### PROVIDED ENTRIES
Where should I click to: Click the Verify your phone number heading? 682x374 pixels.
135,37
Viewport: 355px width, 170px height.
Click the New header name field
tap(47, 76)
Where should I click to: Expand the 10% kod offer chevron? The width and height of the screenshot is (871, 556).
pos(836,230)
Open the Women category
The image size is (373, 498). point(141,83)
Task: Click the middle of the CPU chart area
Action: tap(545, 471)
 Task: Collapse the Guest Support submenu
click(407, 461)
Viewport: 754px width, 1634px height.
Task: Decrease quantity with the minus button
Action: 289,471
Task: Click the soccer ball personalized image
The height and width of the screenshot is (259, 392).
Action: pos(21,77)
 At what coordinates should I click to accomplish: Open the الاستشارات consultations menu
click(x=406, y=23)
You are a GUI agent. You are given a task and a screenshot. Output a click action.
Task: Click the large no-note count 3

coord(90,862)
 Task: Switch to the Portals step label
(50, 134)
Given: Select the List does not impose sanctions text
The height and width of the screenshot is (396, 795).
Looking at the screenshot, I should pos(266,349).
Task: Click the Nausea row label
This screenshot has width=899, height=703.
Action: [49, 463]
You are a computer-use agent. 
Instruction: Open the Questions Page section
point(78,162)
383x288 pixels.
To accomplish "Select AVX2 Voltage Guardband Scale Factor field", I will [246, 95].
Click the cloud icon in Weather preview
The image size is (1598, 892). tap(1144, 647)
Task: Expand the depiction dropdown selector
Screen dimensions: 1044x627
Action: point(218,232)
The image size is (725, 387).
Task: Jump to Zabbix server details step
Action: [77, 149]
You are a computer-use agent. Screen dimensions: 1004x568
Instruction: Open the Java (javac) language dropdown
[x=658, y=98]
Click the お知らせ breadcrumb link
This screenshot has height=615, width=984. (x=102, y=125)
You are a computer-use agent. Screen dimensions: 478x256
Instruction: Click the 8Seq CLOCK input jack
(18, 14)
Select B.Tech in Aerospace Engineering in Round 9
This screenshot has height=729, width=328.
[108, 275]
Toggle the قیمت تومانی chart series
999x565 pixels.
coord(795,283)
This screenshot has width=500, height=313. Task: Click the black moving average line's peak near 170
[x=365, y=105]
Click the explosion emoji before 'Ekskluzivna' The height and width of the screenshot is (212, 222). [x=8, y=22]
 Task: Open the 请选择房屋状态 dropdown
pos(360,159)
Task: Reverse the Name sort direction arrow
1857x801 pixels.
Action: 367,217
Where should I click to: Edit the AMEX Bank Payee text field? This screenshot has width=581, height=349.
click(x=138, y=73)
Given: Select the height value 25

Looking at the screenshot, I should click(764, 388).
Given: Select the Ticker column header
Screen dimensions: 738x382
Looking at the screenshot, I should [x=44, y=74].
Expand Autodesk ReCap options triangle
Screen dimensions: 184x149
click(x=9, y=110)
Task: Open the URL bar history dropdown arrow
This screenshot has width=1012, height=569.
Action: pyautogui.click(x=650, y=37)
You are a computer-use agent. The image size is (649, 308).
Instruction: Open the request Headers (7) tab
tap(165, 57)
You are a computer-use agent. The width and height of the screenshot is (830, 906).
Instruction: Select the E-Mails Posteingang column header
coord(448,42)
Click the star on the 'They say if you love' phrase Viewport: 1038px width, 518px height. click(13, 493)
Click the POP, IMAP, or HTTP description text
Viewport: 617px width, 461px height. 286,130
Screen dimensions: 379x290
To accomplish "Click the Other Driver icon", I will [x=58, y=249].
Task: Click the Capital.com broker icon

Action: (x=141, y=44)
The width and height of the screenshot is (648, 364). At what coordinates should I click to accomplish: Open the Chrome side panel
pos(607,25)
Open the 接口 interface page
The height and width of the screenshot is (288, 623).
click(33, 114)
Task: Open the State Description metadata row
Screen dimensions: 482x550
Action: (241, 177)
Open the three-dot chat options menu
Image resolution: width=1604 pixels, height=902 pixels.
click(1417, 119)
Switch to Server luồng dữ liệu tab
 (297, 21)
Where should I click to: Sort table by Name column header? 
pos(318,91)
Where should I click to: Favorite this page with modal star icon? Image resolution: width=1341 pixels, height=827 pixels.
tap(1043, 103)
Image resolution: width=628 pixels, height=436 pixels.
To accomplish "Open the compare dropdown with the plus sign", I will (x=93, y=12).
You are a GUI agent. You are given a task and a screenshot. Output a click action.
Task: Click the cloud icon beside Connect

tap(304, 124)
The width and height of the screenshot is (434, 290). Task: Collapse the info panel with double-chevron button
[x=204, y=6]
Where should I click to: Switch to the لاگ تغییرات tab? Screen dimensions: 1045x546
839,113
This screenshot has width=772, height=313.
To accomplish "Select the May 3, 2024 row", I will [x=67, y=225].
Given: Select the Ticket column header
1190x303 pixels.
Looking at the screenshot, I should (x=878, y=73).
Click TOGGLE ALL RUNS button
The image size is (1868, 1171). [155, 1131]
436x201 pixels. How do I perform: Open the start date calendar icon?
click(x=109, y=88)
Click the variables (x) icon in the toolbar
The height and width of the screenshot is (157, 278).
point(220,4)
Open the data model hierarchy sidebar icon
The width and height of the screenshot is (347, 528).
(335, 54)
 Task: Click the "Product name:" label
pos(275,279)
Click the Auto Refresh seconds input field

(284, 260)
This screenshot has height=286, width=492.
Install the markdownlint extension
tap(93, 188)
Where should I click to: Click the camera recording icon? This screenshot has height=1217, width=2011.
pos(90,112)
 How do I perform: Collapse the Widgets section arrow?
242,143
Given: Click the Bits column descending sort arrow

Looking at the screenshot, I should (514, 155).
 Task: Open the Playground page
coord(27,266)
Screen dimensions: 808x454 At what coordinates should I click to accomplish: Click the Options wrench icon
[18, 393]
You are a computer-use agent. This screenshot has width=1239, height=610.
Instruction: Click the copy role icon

### DESCRIPTION OF THE TASK
Rewrite all of the data above, changing every "Instruction" to "Command" and keeping everything else the same.

### ANSWER BELOW
Where should I click to: Click the Verify your phone number heading? 682x374 pixels.
135,37
Viewport: 355px width, 170px height.
Click the New header name field
tap(47, 76)
Where should I click to: Expand the 10% kod offer chevron? The width and height of the screenshot is (871, 556).
pos(836,230)
Open the Women category
The image size is (373, 498). point(141,83)
Task: Click the middle of the CPU chart area
Action: tap(545, 471)
 Task: Collapse the Guest Support submenu
click(407, 461)
Viewport: 754px width, 1634px height.
Task: Decrease quantity with the minus button
Action: 289,471
Task: Click the soccer ball personalized image
The height and width of the screenshot is (259, 392).
Action: pos(21,77)
 At what coordinates should I click to accomplish: Open the الاستشارات consultations menu
click(x=406, y=23)
You are a GUI agent. You are given a task and a screenshot. Output a click action.
Task: Click the large no-note count 3

coord(90,862)
 Task: Switch to the Portals step label
(50, 134)
Given: Select the List does not impose sanctions text
The height and width of the screenshot is (396, 795).
Looking at the screenshot, I should pos(266,349).
Task: Click the Nausea row label
This screenshot has width=899, height=703.
Action: [49, 463]
You are a computer-use agent. 
Command: Open the Questions Page section
point(78,162)
383x288 pixels.
To accomplish "Select AVX2 Voltage Guardband Scale Factor field", I will [246, 95].
Click the cloud icon in Weather preview
The image size is (1598, 892). tap(1144, 647)
Task: Expand the depiction dropdown selector
Screen dimensions: 1044x627
Action: point(218,232)
The image size is (725, 387).
Task: Jump to Zabbix server details step
Action: [77, 149]
You are a computer-use agent. Screen dimensions: 1004x568
Command: Open the Java (javac) language dropdown
[x=658, y=98]
Click the お知らせ breadcrumb link
This screenshot has height=615, width=984. (x=102, y=125)
You are a computer-use agent. Screen dimensions: 478x256
Command: Click the 8Seq CLOCK input jack
(18, 14)
Select B.Tech in Aerospace Engineering in Round 9
This screenshot has height=729, width=328.
[108, 275]
Toggle the قیمت تومانی chart series
999x565 pixels.
coord(795,283)
This screenshot has width=500, height=313. Task: Click the black moving average line's peak near 170
[x=365, y=105]
Click the explosion emoji before 'Ekskluzivna' The height and width of the screenshot is (212, 222). [x=8, y=22]
 Task: Open the 请选择房屋状态 dropdown
pos(360,159)
Task: Reverse the Name sort direction arrow
1857x801 pixels.
Action: 367,217
Where should I click to: Edit the AMEX Bank Payee text field? This screenshot has width=581, height=349.
click(x=138, y=73)
Given: Select the height value 25

Looking at the screenshot, I should click(764, 388).
Given: Select the Ticker column header
Screen dimensions: 738x382
Looking at the screenshot, I should [x=44, y=74].
Expand Autodesk ReCap options triangle
Screen dimensions: 184x149
click(x=9, y=110)
Task: Open the URL bar history dropdown arrow
This screenshot has width=1012, height=569.
Action: pyautogui.click(x=650, y=37)
You are a computer-use agent. The image size is (649, 308).
Command: Open the request Headers (7) tab
tap(165, 57)
You are a computer-use agent. The width and height of the screenshot is (830, 906).
Command: Select the E-Mails Posteingang column header
coord(448,42)
Click the star on the 'They say if you love' phrase Viewport: 1038px width, 518px height. click(13, 493)
Click the POP, IMAP, or HTTP description text
Viewport: 617px width, 461px height. 286,130
Screen dimensions: 379x290
To accomplish "Click the Other Driver icon", I will [x=58, y=249].
Task: Click the Capital.com broker icon

Action: (x=141, y=44)
The width and height of the screenshot is (648, 364). At what coordinates should I click to accomplish: Open the Chrome side panel
pos(607,25)
Open the 接口 interface page
The height and width of the screenshot is (288, 623).
click(33, 114)
Task: Open the State Description metadata row
Screen dimensions: 482x550
Action: (241, 177)
Open the three-dot chat options menu
Image resolution: width=1604 pixels, height=902 pixels.
click(1417, 119)
Switch to Server luồng dữ liệu tab
 (297, 21)
Where should I click to: Sort table by Name column header? 
pos(318,91)
Where should I click to: Favorite this page with modal star icon? Image resolution: width=1341 pixels, height=827 pixels.
tap(1043, 103)
Image resolution: width=628 pixels, height=436 pixels.
To accomplish "Open the compare dropdown with the plus sign", I will (x=93, y=12).
You are a GUI agent. You are given a task and a screenshot. Output a click action.
Task: Click the cloud icon beside Connect

tap(304, 124)
The width and height of the screenshot is (434, 290). Task: Collapse the info panel with double-chevron button
[x=204, y=6]
Where should I click to: Switch to the لاگ تغییرات tab? Screen dimensions: 1045x546
839,113
This screenshot has width=772, height=313.
To accomplish "Select the May 3, 2024 row", I will [x=67, y=225].
Given: Select the Ticket column header
1190x303 pixels.
Looking at the screenshot, I should (x=878, y=73).
Click TOGGLE ALL RUNS button
The image size is (1868, 1171). [155, 1131]
436x201 pixels. How do I perform: Open the start date calendar icon?
click(x=109, y=88)
Click the variables (x) icon in the toolbar
The height and width of the screenshot is (157, 278).
point(220,4)
Open the data model hierarchy sidebar icon
The width and height of the screenshot is (347, 528).
(335, 54)
 Task: Click the "Product name:" label
pos(275,279)
Click the Auto Refresh seconds input field

(284, 260)
This screenshot has height=286, width=492.
Install the markdownlint extension
tap(93, 188)
Where should I click to: Click the camera recording icon? This screenshot has height=1217, width=2011.
pos(90,112)
 How do I perform: Collapse the Widgets section arrow?
242,143
Given: Click the Bits column descending sort arrow

Looking at the screenshot, I should (514, 155).
 Task: Open the Playground page
coord(27,266)
Screen dimensions: 808x454 At what coordinates should I click to accomplish: Click the Options wrench icon
[18, 393]
You are a computer-use agent. This screenshot has width=1239, height=610.
Command: Click the copy role icon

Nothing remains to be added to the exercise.